Monday's leadership ballot will offer a much needed opportunity to clear the air and move on to a healthier, more open climate in Australian federal politics.

Whether or not Rudd contests, the result should begin to heal the deepening wounds the party has suffered from weeks of Machiavellian plotting and rumour-mongering. As Tony Burke said on Thursday, the vote will lance the boil so that healing may begin.

Most Australian voters of Labor sympathies will breathe a sigh of relief that the subterranean issues of leadership and thwarted ambition are out in the open. Now elected ALP federal representatives may freely make their final individual decisions.

Those decisions will be informed partly by self-interest (under which leader can each member of caucus best hope for re-election at the next national election?) but also, one hopes, by consideration of which leader is likely to operate cabinet government most effectively in the national interest.

I believe the right course of action will be for the caucus to support Gillard.

Politics in the Australian party system has to be a team sport. Players must stand behind the captain, loyally papering over their faults. They must not undermine them with disparaging judgements, either on or off the record or by leaking to others.

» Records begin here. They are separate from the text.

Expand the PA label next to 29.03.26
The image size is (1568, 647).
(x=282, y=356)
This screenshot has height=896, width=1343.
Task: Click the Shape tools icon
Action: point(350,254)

Things are at last being said in public about Rudd's record. Eminent Labor politicians such as Simon Crean, Wayne Swan, Greg Combet, Tanya Plibersek, Nicola Roxon, Tony Burke, Anna Bligh and Peter Beattie are saying in different ways that this saga must end now. These are not 'faceless men', but men and women with clear faces, opinions and responsibilities.

Rudd had acquired a reputation as PM for failures as an efficient decision maker and manager. He failed to show decent and productive respect and courtesy for ministerial colleagues and senior public servants. He was autocratic and unreasonable in his determination to monopolise power and exploit all the prerogatives of his office. These things were well known in Canberra.

The gossip out of Foreign Affairs since he became Foreign Minister is that those habits had not changed. Last week's leaked YouTube video tended to confirm this.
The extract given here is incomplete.